Task details
Write out the entries below again, substituting "screen agent" for "computer-use agent" wherever it occurs and leaving everything else unchanged.

Entries on target coordinates

-- -- --

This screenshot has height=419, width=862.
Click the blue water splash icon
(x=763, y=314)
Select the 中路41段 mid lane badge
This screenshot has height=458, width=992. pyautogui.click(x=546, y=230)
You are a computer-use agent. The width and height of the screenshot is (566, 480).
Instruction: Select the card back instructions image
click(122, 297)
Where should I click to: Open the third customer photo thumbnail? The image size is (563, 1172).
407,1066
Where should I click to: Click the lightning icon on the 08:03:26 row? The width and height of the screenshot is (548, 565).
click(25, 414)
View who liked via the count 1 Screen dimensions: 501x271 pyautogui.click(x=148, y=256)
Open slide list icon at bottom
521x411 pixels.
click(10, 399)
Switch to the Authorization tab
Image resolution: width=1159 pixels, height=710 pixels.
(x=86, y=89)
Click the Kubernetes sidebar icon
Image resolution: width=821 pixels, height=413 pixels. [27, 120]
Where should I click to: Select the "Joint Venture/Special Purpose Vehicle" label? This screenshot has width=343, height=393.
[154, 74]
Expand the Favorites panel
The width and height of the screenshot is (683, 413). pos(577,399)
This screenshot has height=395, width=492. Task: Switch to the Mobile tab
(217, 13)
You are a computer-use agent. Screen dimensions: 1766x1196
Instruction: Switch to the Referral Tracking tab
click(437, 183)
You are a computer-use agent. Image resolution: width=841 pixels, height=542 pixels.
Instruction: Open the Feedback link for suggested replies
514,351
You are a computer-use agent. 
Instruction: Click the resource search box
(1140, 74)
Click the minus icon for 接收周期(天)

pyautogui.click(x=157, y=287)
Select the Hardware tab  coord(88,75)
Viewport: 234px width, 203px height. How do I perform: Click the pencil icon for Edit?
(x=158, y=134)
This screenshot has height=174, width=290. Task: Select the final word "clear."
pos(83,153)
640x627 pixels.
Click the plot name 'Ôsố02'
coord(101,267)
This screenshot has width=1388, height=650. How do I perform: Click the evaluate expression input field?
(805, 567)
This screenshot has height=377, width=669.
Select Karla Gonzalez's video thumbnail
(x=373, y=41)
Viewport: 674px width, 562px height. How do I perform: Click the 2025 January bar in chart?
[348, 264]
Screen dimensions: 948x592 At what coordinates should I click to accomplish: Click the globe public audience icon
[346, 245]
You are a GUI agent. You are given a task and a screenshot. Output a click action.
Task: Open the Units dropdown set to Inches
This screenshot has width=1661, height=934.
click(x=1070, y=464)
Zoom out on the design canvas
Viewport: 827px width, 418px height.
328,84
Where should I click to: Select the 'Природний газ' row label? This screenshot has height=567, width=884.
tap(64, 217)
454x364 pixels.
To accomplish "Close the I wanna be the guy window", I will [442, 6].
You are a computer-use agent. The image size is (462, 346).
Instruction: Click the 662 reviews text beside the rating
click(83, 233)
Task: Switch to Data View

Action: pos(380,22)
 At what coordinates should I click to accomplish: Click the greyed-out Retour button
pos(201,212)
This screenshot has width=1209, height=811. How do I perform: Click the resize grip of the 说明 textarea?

-- -- --

Solution
This screenshot has height=419, width=862.
Click the blue water splash icon
(x=763, y=314)
Select the 中路41段 mid lane badge
This screenshot has height=458, width=992. pyautogui.click(x=546, y=230)
You are a screen agent. The width and height of the screenshot is (566, 480).
Instruction: Select the card back instructions image
click(122, 297)
Where should I click to: Open the third customer photo thumbnail? The image size is (563, 1172).
407,1066
Where should I click to: Click the lightning icon on the 08:03:26 row? The width and height of the screenshot is (548, 565).
click(25, 414)
View who liked via the count 1 Screen dimensions: 501x271 pyautogui.click(x=148, y=256)
Open slide list icon at bottom
521x411 pixels.
click(10, 399)
Switch to the Authorization tab
Image resolution: width=1159 pixels, height=710 pixels.
(x=86, y=89)
Click the Kubernetes sidebar icon
Image resolution: width=821 pixels, height=413 pixels. [27, 120]
Where should I click to: Select the "Joint Venture/Special Purpose Vehicle" label? This screenshot has width=343, height=393.
[154, 74]
Expand the Favorites panel
The width and height of the screenshot is (683, 413). pos(577,399)
This screenshot has height=395, width=492. Task: Switch to the Mobile tab
(217, 13)
You are a screen agent. Screen dimensions: 1766x1196
Instruction: Switch to the Referral Tracking tab
click(437, 183)
You are a screen agent. Image resolution: width=841 pixels, height=542 pixels.
Instruction: Open the Feedback link for suggested replies
514,351
You are a screen agent. 
Instruction: Click the resource search box
(1140, 74)
Click the minus icon for 接收周期(天)

pyautogui.click(x=157, y=287)
Select the Hardware tab  coord(88,75)
Viewport: 234px width, 203px height. How do I perform: Click the pencil icon for Edit?
(x=158, y=134)
This screenshot has height=174, width=290. Task: Select the final word "clear."
pos(83,153)
640x627 pixels.
Click the plot name 'Ôsố02'
coord(101,267)
This screenshot has width=1388, height=650. How do I perform: Click the evaluate expression input field?
(805, 567)
This screenshot has height=377, width=669.
Select Karla Gonzalez's video thumbnail
(x=373, y=41)
Viewport: 674px width, 562px height. How do I perform: Click the 2025 January bar in chart?
[348, 264]
Screen dimensions: 948x592 At what coordinates should I click to accomplish: Click the globe public audience icon
[346, 245]
You are a GUI agent. You are given a task and a screenshot. Output a click action.
Task: Open the Units dropdown set to Inches
This screenshot has width=1661, height=934.
click(x=1070, y=464)
Zoom out on the design canvas
Viewport: 827px width, 418px height.
328,84
Where should I click to: Select the 'Природний газ' row label? This screenshot has height=567, width=884.
tap(64, 217)
454x364 pixels.
To accomplish "Close the I wanna be the guy window", I will [442, 6].
You are a screen agent. The image size is (462, 346).
Instruction: Click the 662 reviews text beside the rating
click(83, 233)
Task: Switch to Data View

Action: pos(380,22)
 At what coordinates should I click to accomplish: Click the greyed-out Retour button
pos(201,212)
This screenshot has width=1209, height=811. How do I perform: Click the resize grip of the 说明 textarea?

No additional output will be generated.